The magical reservoir - what a place!

So off we go, climbing steadily...

...and the trees start to peter out, and it gets steeper...

...and more rugged...

...and steeper, and hotter...

...and we try not to think too much about the fact that the only way back
is the way we have come...

...and we drank about 2 bottles of water each - the stuff evaporates without trace...

...and eventually, with my Polar pulse-meter reading a steady 140+ because
of climbing in the thin air...

...we reached the border...

...courtesy of the Treaty of Versailles.


Here's a peek into Italy - I was interested to remember that Andreas Hofer and
many of his Tirolean rebels of 1809 would technically have been Italians
in the modern world. I wonder how they would have felt about that! 
Here are some of Hofer's pals on the monument in Innsbruck - doing
some serious skulking - it was a speciality.
We also did a few trips on the excellent narrow-gauge railway which
serves the Zillertal - it's efficient and it's cheap, though if you want to go
anywhere outside the valley you have to travel to Jenbach and get on to a
proper OBB train

And we did some cycling along the valleys - I have put my son's chain back in place
in some surprising locations, over the years.
It's always good to get some insights into someone else's culture.
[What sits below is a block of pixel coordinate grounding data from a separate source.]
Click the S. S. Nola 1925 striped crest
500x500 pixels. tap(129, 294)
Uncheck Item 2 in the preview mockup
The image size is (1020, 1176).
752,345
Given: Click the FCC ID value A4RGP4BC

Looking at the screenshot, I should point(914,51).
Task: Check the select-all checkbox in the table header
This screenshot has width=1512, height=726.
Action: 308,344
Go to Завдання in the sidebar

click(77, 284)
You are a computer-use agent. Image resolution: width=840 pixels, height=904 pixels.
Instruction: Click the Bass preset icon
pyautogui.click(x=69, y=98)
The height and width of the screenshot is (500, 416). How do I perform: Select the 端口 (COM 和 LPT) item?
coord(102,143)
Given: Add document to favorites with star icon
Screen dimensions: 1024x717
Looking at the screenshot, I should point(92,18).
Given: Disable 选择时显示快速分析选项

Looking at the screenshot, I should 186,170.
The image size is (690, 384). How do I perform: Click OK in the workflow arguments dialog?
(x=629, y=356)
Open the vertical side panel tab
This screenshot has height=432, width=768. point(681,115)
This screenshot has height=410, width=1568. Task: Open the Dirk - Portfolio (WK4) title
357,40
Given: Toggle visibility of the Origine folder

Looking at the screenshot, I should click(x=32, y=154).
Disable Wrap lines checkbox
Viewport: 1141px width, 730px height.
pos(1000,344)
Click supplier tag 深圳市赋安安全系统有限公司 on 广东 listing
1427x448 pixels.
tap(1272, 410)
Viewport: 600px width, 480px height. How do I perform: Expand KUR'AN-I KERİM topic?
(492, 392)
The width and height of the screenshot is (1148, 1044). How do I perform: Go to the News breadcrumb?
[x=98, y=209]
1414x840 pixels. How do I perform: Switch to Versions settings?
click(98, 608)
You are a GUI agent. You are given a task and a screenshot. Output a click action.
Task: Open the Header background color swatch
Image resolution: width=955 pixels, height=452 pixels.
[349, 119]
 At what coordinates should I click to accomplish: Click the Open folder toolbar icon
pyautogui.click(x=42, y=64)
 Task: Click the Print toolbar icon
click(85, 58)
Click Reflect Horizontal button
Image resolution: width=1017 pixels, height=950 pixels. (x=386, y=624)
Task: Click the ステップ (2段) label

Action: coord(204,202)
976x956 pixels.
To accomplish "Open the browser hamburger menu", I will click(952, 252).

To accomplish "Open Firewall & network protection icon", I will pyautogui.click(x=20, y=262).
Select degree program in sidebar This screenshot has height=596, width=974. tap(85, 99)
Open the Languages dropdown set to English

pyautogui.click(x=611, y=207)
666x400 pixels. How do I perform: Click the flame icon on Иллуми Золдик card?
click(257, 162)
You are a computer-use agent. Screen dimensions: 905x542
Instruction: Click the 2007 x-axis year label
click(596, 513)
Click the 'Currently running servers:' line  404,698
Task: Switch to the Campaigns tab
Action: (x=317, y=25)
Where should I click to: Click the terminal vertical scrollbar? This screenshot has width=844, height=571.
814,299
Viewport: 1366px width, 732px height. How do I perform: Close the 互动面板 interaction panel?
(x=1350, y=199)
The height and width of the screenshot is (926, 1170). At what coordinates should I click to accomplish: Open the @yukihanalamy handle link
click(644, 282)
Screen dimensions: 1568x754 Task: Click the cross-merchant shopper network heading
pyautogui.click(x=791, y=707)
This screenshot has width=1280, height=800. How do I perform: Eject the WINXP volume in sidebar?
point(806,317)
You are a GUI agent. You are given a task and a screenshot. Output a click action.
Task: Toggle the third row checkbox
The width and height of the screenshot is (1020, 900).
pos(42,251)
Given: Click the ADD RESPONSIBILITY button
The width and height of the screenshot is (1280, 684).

The Catholic church is everpresent - the inescapable social, as well as spiritual,
core of the community. Here is the church of the little village of Hippach - this
was the weekend of the Ascension.

Moo. The Austrians manage to to make farming pay. After WW2, a great many
demobilised soldiers were given land grants to set up smallholdings - the
intention was that they would learn new skills, would feed their communities,
 and would eventually sell off the land and work on bigger farms. In fact, the
majority of the smallholdings are still there - the small farms were
kept in the families, and agriculture is the second most important industry,
 after tourism. The cost of living in Austria is not particularly high, but
farmers get about 28-30 euro cents a litre for milk, while their British
equivalents average about 19 pence (which is about 21 cents).
Differences? - subject for a lengthy debate, but the use of co-operatives and
the absence of chains of middle-men are contributors.
The rest is simply a series of things which amused me:

Not sure what this is (anyone remember Harry Worth on British TV?) - it seems
to be a very compact device for coming and going around town.

A warning of the potential dangers of walking on the river

...and of possible drastic measures for unathorised parking at the shoe shop. 

Here's an attractive sight for those who like their knackers smoked...

...but a street sign from the Old Town in Innsbruck reminds us of the need to avoid overindulgence.